DIRECTIONS FOR THIS TASK:
The line with "This screenshot has" marks the start; please set it down along with all later lines through the end of the material, exactly, leaving out pictures.

DATA EXTRACT:
● ● ● ●
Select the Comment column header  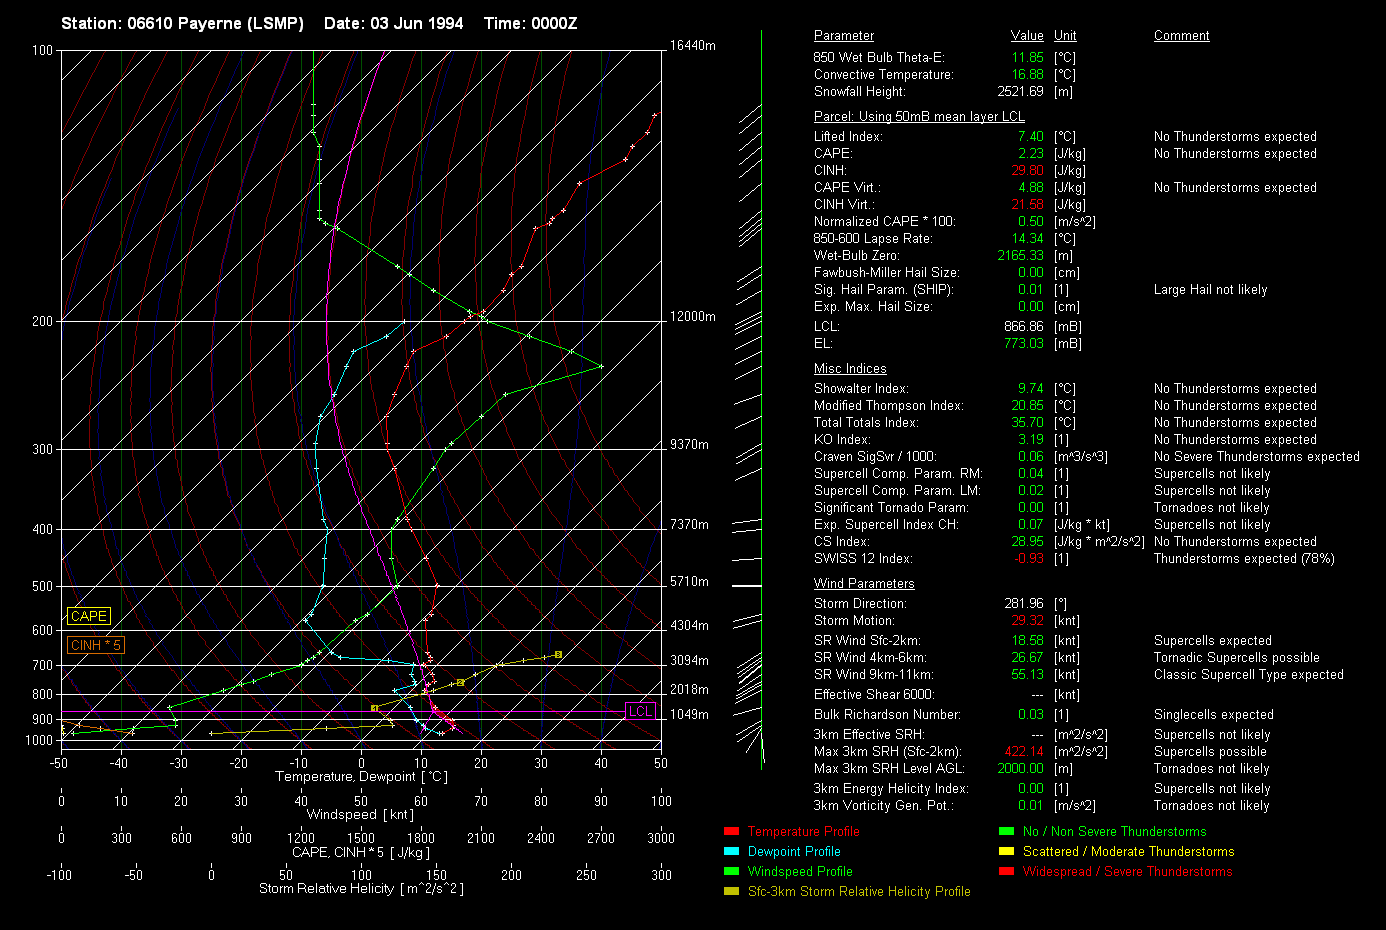(1181, 35)
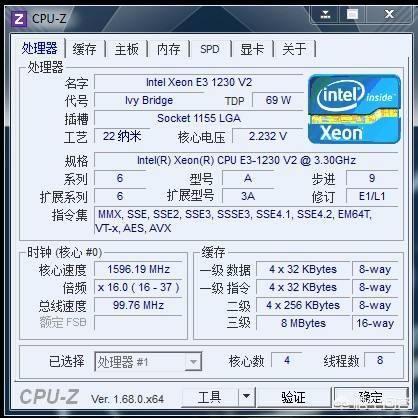Viewport: 418px width, 418px height.
Task: Open the 关于 tab
Action: pos(294,49)
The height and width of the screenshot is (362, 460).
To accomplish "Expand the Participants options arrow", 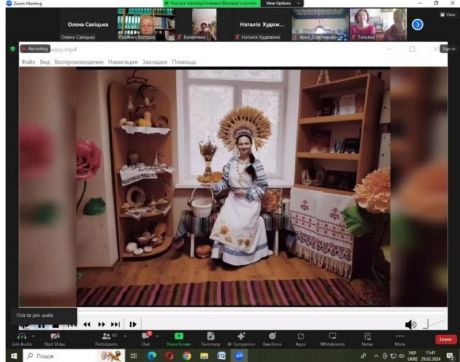I will (125, 336).
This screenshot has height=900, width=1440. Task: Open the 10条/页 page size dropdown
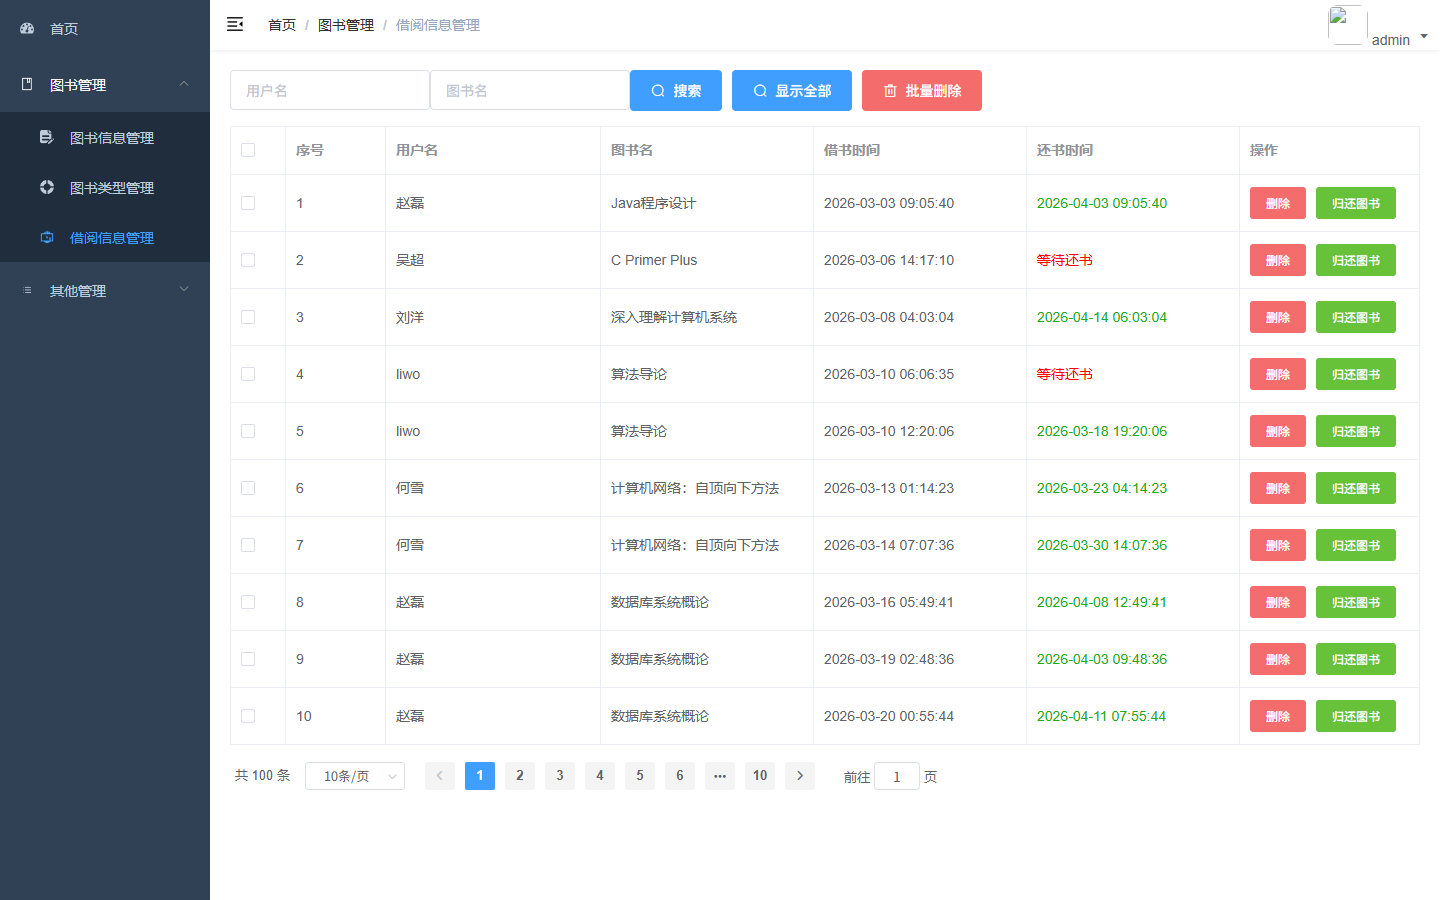click(x=355, y=776)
● ● ● ●
OUTPUT OF THE EXERCISE:
This screenshot has height=900, width=1440. Task: Open the 10条/页 page size dropdown
click(x=355, y=776)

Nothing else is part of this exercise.